Papst Franziskus hat jüngst die Gender-Theorie als „Feind der Ehe“ bezeichnet. „Es gibt heute einen Weltkrieg, um die Ehe zu zerstören“, sagte er. Die Ehe   werde   nicht   „mit   Waffen   zerstört“,   sondern „man zerstört sie mit Ideen.“ Der Evolutionsbiologie Prof. Ulrich Kutschera hat in einem Artikel im Focus (38/2015)  belegt, dass die Gendertheorie keiner wissenschaftlichen Prüfung standhalten   könne.   Sein   Fazit:   „Solche   Lehren  sind eine Schande für den Wissenschaftsstandort Deutschland“.
Auf Ihr Kommen freut sich Ihr
Karl-Heinz B. van Lier
Landesbeauftragter Politisches Bildungsforum Rheinland-Pfalz.
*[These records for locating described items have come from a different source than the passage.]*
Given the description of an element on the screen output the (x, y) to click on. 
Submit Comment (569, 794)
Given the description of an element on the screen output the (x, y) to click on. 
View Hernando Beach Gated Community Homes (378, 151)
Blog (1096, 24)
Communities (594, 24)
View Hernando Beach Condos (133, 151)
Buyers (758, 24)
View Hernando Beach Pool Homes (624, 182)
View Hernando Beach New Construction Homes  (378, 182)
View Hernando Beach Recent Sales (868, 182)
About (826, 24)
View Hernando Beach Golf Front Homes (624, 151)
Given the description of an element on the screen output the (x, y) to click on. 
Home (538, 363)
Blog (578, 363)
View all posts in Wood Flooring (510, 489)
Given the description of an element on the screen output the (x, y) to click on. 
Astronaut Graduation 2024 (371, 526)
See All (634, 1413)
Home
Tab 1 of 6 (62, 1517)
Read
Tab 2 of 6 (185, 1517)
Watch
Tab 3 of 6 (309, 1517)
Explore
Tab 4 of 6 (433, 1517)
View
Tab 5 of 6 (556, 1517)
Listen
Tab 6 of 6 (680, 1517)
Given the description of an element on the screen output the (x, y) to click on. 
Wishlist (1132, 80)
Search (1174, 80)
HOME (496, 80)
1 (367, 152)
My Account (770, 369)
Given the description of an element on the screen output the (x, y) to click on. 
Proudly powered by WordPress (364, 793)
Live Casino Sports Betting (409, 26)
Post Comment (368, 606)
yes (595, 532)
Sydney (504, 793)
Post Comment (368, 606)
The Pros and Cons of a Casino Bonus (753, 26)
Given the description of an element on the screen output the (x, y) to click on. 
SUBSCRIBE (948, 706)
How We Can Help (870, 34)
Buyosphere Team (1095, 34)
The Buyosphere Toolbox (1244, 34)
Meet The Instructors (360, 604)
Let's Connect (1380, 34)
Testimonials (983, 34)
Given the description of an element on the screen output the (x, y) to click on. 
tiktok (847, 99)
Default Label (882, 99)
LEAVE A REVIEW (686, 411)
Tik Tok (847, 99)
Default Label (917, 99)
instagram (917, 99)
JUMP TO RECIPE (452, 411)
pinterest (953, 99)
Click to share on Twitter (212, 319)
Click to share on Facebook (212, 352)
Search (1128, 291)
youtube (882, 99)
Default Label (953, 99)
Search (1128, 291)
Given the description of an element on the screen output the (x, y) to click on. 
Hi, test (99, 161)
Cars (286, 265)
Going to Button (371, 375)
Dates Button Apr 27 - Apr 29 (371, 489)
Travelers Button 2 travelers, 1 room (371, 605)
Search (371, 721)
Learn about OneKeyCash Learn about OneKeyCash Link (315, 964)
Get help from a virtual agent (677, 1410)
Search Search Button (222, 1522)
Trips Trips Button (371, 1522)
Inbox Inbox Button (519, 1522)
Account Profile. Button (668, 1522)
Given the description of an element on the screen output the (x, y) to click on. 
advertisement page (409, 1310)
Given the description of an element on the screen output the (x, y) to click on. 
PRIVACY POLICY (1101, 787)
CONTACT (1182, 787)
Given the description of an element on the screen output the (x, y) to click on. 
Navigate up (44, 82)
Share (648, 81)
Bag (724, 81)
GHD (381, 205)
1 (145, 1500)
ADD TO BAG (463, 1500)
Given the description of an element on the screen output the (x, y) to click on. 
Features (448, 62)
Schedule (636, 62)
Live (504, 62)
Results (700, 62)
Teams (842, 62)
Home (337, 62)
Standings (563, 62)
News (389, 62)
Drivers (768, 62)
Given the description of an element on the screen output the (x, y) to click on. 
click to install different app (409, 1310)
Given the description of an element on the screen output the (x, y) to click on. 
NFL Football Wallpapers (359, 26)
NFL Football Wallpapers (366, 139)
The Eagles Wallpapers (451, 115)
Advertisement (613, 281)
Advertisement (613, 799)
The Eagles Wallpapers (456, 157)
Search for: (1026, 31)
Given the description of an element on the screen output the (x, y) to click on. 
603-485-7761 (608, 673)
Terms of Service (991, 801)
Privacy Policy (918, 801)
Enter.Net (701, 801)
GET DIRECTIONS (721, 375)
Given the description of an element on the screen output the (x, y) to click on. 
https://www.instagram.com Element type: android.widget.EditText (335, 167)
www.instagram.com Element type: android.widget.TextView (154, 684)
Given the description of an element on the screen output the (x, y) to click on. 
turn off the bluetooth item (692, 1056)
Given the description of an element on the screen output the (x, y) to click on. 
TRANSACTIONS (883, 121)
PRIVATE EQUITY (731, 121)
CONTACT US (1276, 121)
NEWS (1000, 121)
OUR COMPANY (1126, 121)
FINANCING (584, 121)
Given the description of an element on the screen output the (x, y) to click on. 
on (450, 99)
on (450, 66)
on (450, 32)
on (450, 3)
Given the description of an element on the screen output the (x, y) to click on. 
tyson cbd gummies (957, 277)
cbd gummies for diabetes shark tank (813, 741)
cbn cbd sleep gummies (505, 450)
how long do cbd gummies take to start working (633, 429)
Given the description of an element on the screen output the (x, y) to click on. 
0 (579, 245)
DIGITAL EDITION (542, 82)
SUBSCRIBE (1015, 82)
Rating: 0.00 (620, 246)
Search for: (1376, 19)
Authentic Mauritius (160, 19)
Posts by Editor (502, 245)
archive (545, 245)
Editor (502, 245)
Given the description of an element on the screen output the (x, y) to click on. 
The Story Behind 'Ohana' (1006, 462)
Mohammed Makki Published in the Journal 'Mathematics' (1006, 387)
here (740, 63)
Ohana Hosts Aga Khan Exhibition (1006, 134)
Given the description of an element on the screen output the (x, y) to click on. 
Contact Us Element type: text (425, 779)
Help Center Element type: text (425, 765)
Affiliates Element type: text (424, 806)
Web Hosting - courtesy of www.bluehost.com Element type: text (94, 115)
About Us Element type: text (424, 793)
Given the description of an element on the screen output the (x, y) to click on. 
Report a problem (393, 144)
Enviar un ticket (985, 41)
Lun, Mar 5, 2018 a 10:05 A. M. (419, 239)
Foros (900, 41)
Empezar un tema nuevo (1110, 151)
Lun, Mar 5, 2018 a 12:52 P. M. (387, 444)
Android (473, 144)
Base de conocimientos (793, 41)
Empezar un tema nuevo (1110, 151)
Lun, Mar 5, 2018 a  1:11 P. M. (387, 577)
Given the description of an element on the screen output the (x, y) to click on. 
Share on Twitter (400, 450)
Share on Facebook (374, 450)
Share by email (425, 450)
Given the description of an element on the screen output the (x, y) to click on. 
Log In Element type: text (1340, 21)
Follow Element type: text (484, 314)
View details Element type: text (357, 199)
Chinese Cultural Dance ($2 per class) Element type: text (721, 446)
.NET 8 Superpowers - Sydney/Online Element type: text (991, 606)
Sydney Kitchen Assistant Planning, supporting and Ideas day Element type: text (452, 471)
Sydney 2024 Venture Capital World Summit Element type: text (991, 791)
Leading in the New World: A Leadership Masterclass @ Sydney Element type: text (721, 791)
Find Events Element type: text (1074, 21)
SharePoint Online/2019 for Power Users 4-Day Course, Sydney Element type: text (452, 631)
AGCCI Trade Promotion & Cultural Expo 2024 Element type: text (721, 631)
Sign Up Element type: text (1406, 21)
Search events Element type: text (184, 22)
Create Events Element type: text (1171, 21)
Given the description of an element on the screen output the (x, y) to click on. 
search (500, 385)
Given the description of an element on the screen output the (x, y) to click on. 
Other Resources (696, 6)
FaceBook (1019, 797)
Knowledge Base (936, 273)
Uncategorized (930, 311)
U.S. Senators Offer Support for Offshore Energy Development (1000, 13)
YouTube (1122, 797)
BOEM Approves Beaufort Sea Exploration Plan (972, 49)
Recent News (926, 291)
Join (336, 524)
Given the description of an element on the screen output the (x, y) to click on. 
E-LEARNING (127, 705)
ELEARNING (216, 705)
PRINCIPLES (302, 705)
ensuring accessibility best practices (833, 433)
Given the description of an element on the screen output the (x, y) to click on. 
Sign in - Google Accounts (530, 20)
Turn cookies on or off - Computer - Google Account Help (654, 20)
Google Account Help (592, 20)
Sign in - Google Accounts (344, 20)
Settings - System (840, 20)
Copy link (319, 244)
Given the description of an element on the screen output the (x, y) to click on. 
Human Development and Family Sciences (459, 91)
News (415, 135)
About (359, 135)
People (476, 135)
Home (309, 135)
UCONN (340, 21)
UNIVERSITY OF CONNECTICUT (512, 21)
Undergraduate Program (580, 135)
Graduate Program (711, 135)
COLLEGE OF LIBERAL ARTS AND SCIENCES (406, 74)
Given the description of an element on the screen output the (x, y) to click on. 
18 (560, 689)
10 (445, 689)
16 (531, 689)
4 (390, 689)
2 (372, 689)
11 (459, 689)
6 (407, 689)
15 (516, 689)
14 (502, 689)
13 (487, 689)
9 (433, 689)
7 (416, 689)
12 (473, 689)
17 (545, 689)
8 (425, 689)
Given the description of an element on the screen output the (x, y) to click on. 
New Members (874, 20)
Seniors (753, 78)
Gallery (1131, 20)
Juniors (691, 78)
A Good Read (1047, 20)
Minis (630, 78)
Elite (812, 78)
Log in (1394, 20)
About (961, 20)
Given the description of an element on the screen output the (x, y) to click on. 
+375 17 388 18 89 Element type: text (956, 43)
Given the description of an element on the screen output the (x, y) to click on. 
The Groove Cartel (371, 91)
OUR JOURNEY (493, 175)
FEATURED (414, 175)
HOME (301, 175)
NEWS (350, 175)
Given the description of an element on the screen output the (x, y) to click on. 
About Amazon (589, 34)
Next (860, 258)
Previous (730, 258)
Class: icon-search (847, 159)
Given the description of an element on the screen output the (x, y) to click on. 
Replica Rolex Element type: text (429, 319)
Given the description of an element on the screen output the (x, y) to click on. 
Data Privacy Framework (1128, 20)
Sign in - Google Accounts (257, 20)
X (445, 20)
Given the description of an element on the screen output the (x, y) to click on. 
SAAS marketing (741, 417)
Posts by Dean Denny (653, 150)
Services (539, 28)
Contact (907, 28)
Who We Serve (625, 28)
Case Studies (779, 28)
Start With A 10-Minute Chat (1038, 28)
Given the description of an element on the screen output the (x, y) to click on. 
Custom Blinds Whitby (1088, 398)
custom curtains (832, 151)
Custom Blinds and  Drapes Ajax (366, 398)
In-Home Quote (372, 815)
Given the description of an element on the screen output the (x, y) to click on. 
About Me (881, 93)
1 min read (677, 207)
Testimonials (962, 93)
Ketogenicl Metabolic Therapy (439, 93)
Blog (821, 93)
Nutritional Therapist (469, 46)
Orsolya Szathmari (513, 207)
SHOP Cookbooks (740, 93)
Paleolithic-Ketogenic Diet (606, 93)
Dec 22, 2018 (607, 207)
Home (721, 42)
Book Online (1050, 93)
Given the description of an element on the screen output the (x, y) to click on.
Man versteht, wie so oft gar nicht, wieso sich diese Gaga-Christdemokraten überhaupt so betroffen fühlen.
Wieso interessiert es sie so irrsinnig, welche geschlechtliche Identität andere Menschen haben?
Warum möchten Beverfoerde, Kuby, Mewes, Kutschera, Kelle, Storch und Co unbedingt haargenau wissen welche Art Geschlechtsorgane sich in den Hosen eines Cis- oder Trans-Mannes befinden?
Was treibt sie um, daß sie so intensiv über Penisse, Vulven, Klitorides und Testikel von Müttern und Vätern nachdenken?
Was treibt sie zu der irrigen Ansicht, der Wert eines Menschen, oder seine/ihre Fähigkeit Kinder groß zu ziehen, hinge von ihren Genitalien ab?
Ich verstehe einfach nicht worin das Faszinosum von Sexualpraktiken liegt.
Offensichtlich können die konservativen Herren und Damen, genau wie die katholischen Männer in den bunten Kleidern an nichts anderes denken als den bevorzugten koitalen Akt erziehungsberechtigter Menschen.

Früher war das mal einfacher.
Da waren zwar auch schon Myriaden Menschen mit nicht eindeutig biologischen Geschlechtsmerkmalen unterwegs, da gab es zwar schon genauso viele Jungs, die lieber mit anderen Jungs schmusten und Frauen, die nicht gern vergewaltigt werden mochten, aber man sah sie nicht, weil sie es heimlich im Dunkeln taten.
Und wenn man es doch mal bemerkte, kamen sie ins Zuchthaus.

Da war die Welt für Trump und seine deutschen moralischen Epigonen von der Anti-Gender-Front noch in Ordnung.